Viele Banken erlitten aber dank der Auflagen der Bankenaufsicht ähnliche Einbußen im Geschäft. Als 1,5 % Gesellschafter nahmen wir wie das Management an einer Kapitalerhöhung zur Stärkung des Geschäfts teil. Mittlerweile sind die Auflagen der Bankenaufsicht erfüllt und die Einschränkungen im Geschäft wurden aufgehoben. Das Beispiel zeigt, dass immer etwas schiefgehen kann. Um Krisen zu überstehen und langfristig zu überleben, ist ein ausreichender Risikopuffer nötig.

In der Wissenschaft versuche ich eine These zu widerlegen und so indirekt den Beweis der Gültigkeit (bis auf Weiteres) zu erbringen. Löcher in eine These zu schießen, ist einfacher, als den positiven Nachweis zu erbringen. Beim Investieren ist es leichter, offensichtliche Rohrkrepierer zu vermeiden. Als Nebeneffekt erhöhe ich die Chance auf Gewinner im Portfolio. Bei uns steht immer das langfristige Überleben im Vordergrund. 
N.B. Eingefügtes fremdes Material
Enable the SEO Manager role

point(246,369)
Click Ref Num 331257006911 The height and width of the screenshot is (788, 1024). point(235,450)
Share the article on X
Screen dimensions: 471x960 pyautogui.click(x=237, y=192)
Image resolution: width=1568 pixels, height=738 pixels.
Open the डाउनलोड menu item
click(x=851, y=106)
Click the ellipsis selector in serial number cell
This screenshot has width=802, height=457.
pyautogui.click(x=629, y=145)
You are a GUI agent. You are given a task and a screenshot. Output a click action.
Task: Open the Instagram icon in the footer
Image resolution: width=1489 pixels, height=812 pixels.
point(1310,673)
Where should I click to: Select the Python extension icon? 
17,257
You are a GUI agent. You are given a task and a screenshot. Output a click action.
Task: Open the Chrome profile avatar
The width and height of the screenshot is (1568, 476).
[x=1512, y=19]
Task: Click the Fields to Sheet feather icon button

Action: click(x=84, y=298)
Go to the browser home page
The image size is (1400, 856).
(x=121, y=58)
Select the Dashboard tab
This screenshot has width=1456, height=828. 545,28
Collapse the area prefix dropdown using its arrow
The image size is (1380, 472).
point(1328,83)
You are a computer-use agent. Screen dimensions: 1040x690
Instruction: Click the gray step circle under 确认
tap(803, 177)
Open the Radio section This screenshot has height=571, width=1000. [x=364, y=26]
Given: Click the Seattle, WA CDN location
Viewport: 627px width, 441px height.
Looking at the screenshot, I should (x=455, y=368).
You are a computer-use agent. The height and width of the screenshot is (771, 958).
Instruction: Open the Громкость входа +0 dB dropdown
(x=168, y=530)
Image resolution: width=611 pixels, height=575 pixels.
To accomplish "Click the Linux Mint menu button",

Neue Investments und riskantere Werte gehen wir zunächst nur mit kleinen Summen ein und erhöhen erst nach und nach den Einsatz. Wir nehmen bei diesem "Averaging-In" in Kauf, dass die Aktie in der Zwischenzeit teurer wird. Dabei hat sich unser Investitionsrisiko dank der längeren Prüfphase verringert. Kleine Fehler bieten uns die Chance, kontinuierlich unseren Investitionsprozess zu verbessern. Uns reichen 15 % Wachstum im Jahr und wir vermeiden teuer erkaufte 30 %. Bis auf eine kleine Alphabetposition haben wir keine Wachstumswerte im Portfolio. Trotzdem schlossen wir in den letzten 19 Jahren besser ab als der S&P.